◆ Exercise objective
Print every record below unchanged, line for line.

+++ Raw data

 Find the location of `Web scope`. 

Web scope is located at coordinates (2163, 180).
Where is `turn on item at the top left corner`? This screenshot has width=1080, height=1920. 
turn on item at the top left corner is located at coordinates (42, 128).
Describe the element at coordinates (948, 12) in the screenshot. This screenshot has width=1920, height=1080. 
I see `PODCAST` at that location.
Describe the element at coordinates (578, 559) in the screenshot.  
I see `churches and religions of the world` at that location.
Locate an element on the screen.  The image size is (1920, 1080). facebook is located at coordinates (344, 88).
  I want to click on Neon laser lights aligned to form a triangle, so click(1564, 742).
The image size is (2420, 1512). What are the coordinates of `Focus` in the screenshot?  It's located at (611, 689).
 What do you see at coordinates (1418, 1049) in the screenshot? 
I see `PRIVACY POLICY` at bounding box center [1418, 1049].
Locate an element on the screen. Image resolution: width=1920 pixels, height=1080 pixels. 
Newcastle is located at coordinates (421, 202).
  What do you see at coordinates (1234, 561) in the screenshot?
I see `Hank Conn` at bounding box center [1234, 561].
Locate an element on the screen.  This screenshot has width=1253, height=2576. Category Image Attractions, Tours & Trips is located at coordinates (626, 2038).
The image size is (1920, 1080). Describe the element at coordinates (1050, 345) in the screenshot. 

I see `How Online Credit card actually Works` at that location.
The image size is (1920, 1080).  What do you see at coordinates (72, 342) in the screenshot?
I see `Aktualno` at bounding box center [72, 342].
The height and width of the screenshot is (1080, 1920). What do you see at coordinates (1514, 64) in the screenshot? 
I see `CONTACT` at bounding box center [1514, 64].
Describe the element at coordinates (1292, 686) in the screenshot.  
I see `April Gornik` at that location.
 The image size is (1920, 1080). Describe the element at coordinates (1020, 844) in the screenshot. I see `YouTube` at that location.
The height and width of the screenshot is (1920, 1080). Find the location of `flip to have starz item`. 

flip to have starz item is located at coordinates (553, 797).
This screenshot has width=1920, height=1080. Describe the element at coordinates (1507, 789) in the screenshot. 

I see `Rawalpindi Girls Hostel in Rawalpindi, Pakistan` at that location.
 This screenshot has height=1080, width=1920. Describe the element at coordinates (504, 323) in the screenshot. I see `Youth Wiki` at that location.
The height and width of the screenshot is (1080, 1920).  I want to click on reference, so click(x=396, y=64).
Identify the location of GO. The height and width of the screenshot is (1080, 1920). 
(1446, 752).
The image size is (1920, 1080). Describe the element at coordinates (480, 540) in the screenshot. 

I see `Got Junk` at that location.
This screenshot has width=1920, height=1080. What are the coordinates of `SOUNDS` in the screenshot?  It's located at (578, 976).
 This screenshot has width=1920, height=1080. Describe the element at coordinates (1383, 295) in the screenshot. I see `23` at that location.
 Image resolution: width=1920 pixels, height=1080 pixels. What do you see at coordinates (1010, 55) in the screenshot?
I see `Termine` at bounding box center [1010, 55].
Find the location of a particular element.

++++++

◆ Exercise result
 Find the location of `Web scope`. 

Web scope is located at coordinates (2163, 180).
Where is `turn on item at the top left corner`? This screenshot has width=1080, height=1920. 
turn on item at the top left corner is located at coordinates (42, 128).
Describe the element at coordinates (948, 12) in the screenshot. This screenshot has width=1920, height=1080. 
I see `PODCAST` at that location.
Describe the element at coordinates (578, 559) in the screenshot.  
I see `churches and religions of the world` at that location.
Locate an element on the screen.  The image size is (1920, 1080). facebook is located at coordinates (344, 88).
  I want to click on Neon laser lights aligned to form a triangle, so click(1564, 742).
The image size is (2420, 1512). What are the coordinates of `Focus` in the screenshot?  It's located at (611, 689).
 What do you see at coordinates (1418, 1049) in the screenshot? 
I see `PRIVACY POLICY` at bounding box center [1418, 1049].
Locate an element on the screen. Image resolution: width=1920 pixels, height=1080 pixels. 
Newcastle is located at coordinates (421, 202).
  What do you see at coordinates (1234, 561) in the screenshot?
I see `Hank Conn` at bounding box center [1234, 561].
Locate an element on the screen.  This screenshot has width=1253, height=2576. Category Image Attractions, Tours & Trips is located at coordinates (626, 2038).
The image size is (1920, 1080). Describe the element at coordinates (1050, 345) in the screenshot. 

I see `How Online Credit card actually Works` at that location.
The image size is (1920, 1080).  What do you see at coordinates (72, 342) in the screenshot?
I see `Aktualno` at bounding box center [72, 342].
The height and width of the screenshot is (1080, 1920). What do you see at coordinates (1514, 64) in the screenshot? 
I see `CONTACT` at bounding box center [1514, 64].
Describe the element at coordinates (1292, 686) in the screenshot.  
I see `April Gornik` at that location.
 The image size is (1920, 1080). Describe the element at coordinates (1020, 844) in the screenshot. I see `YouTube` at that location.
The height and width of the screenshot is (1920, 1080). Find the location of `flip to have starz item`. 

flip to have starz item is located at coordinates (553, 797).
This screenshot has width=1920, height=1080. Describe the element at coordinates (1507, 789) in the screenshot. 

I see `Rawalpindi Girls Hostel in Rawalpindi, Pakistan` at that location.
 This screenshot has height=1080, width=1920. Describe the element at coordinates (504, 323) in the screenshot. I see `Youth Wiki` at that location.
The height and width of the screenshot is (1080, 1920).  I want to click on reference, so click(x=396, y=64).
Identify the location of GO. The height and width of the screenshot is (1080, 1920). 
(1446, 752).
The image size is (1920, 1080). Describe the element at coordinates (480, 540) in the screenshot. 

I see `Got Junk` at that location.
This screenshot has width=1920, height=1080. What are the coordinates of `SOUNDS` in the screenshot?  It's located at (578, 976).
 This screenshot has width=1920, height=1080. Describe the element at coordinates (1383, 295) in the screenshot. I see `23` at that location.
 Image resolution: width=1920 pixels, height=1080 pixels. What do you see at coordinates (1010, 55) in the screenshot?
I see `Termine` at bounding box center [1010, 55].
Find the location of a particular element.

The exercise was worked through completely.